Monday, October 25, 2010
In this post, I'll cover Texas and later this week, I'll be talking about travelling the seas on a cruise ship as a vegetarian and my review of the excellent Sublime Restaurant in Fort Lauderdale where I got to try for the first time in my life fried green tomatoes.
So... Texas. Where do I begin? I initially though I was going to Dallas, which is a nice urban area, boasting the Spiral Diner as one of the must try vegetarian restaurants. But turns out that I was in Grapevine, a much smaller community near the airport. Now, I wasn't in a position to travel very far, being without a car, and having to cab or walk around. There might be gems in that town but I certainly didn't find them.
I found what I thought was a vegetarian friendly place called Cozymels. Now it does have vegetarian options, but don't risk it, say you are vegan. Apparently vegetarian includes chicken stock. So I accidentally ate chicken stock. Blerch.

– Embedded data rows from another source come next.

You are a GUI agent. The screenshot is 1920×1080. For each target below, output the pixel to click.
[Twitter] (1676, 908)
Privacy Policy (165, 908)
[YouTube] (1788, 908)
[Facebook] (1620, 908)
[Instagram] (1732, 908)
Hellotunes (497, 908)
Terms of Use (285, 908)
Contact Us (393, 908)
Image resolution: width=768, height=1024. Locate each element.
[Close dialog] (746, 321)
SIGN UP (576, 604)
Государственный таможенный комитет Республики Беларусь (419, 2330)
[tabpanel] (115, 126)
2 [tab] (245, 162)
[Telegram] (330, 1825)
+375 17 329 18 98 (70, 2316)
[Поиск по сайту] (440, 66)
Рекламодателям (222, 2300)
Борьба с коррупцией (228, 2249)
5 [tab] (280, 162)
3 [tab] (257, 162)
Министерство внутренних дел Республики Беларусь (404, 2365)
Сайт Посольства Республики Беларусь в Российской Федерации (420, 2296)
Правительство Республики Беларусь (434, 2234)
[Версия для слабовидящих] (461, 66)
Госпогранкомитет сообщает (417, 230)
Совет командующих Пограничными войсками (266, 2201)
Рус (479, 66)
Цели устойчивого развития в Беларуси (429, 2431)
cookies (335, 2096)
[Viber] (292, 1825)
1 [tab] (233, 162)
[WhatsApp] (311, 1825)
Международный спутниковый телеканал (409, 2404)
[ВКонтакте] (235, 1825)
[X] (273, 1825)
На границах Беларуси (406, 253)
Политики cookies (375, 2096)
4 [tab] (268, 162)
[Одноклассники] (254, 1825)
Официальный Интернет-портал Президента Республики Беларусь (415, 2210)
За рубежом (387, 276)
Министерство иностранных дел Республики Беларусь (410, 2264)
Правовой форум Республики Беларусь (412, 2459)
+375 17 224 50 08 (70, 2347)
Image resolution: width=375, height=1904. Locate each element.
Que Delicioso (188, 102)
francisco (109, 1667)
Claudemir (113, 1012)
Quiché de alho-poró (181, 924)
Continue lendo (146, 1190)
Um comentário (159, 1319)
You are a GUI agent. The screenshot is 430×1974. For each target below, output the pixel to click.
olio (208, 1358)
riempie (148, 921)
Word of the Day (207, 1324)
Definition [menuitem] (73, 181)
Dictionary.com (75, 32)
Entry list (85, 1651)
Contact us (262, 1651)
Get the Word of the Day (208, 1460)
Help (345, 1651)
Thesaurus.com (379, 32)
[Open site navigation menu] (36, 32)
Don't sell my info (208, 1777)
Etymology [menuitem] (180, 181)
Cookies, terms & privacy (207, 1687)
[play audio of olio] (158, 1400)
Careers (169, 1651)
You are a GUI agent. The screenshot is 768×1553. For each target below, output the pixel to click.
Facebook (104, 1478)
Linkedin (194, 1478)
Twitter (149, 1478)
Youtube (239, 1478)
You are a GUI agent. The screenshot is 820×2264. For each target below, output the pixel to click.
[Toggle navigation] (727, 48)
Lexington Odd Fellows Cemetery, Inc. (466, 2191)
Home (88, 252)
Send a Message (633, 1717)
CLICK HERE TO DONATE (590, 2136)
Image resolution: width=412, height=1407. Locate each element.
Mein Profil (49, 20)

Every other place, I had to make do with baked potatoes or deep fried stuff. Not very healthy. Oh well, if you are vegetarian and are in the smaller communities, get a hotel with a kitchenette so you can prepare your own food. Thank goodness for Starbucks and their delicious soy lattes.
However, Fort Lauderdale and the Caribbean rocked and I'll tell you all about that over the next week.
Saturday, October 23, 2010
I'm hosting a belated Canadian thanksgiving at my place and my brother demanded I make this soup. I had forgotten just how wonderful it was. Here's the recipe. The secret ingredients that take it from good to mind blowingly delicious is the red lentils, turmeric and hot curry powder.
- 1 small buttercup squash cubed (about 2 cups)
- 1 large sweet potato sliced into 1/2 inch cubes
- 3 carrots, peeled and sliced into 1/2 pieces
- 2 onions, diced finely
- 1/2 cup red lentils
- 1 tablespoon turmeric
- 1 tablespoon hot curry powder
- 1 pinch crushed rosemary
- enough vegetable stock to cover
- 3 bay leaves
In a large dutch oven, cook in onions in olive oil until translucent. Add in the carrots and cook 2 minutes to coat with oil. Add in potatoes and squash and cook for about 5 minutes. Add in a bit of stock if things start to burn. Sprinkle spices over the vegetables and cover in stock. Bring to a boil. Add in the lentils and bay leaves. Cook on a slow simmer for about 2 hours until the vegetables smoosh up against the side of the dutch oven. Then take out the bay leaves - count all three! and then with a hand blender, blend until smooth. Add in vegetable stock as needed to thin it to the desired thickness. At this point, you can taste to see if it needs additional salt and pepper, and season to taste.